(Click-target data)
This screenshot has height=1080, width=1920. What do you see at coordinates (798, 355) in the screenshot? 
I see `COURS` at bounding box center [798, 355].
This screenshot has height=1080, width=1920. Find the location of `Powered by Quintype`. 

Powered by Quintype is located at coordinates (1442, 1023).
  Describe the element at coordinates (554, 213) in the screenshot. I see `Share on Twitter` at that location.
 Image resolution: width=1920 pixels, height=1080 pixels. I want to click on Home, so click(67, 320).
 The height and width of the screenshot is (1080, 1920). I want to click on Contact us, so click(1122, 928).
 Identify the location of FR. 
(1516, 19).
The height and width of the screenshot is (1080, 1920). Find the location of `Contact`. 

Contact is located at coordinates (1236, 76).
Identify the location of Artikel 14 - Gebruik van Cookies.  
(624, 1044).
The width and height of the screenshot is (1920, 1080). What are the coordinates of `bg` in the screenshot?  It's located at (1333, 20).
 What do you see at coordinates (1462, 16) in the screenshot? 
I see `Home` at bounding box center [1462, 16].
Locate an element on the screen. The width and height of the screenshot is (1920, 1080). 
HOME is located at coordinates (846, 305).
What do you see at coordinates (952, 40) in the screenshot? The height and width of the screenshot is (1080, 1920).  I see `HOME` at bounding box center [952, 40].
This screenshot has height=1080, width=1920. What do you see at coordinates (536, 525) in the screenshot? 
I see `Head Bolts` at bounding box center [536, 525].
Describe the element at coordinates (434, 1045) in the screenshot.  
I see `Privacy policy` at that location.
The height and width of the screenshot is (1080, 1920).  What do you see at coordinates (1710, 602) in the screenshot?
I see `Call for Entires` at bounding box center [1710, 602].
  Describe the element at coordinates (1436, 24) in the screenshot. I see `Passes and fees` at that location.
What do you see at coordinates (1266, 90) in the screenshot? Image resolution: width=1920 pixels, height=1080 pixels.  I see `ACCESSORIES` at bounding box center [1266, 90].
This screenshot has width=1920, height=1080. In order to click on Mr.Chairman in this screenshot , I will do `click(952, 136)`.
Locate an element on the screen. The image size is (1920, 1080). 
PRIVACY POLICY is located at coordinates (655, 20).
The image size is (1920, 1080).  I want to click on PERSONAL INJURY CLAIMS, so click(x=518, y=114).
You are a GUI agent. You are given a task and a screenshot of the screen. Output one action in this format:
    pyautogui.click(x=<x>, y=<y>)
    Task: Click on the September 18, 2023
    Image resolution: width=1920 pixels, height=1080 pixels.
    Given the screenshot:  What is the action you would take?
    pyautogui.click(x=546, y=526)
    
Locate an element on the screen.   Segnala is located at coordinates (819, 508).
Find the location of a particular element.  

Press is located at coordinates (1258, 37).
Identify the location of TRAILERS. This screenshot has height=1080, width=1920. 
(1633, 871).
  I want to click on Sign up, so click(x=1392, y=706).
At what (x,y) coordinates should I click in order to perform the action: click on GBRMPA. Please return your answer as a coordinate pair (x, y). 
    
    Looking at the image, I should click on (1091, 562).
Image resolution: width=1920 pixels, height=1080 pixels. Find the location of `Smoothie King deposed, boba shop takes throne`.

• [TASK DIRECTIONS]:
Starting with the line containing "Locate an element on the screen. The width" and going on through the line containing "HOME is located at coordinates (846, 305).", write those lines out again with "an element" swapped for "a control", everything else unchanged.

• [EXERCISE RESPONSE]:
Locate a control on the screen. The width and height of the screenshot is (1920, 1080). 
HOME is located at coordinates (846, 305).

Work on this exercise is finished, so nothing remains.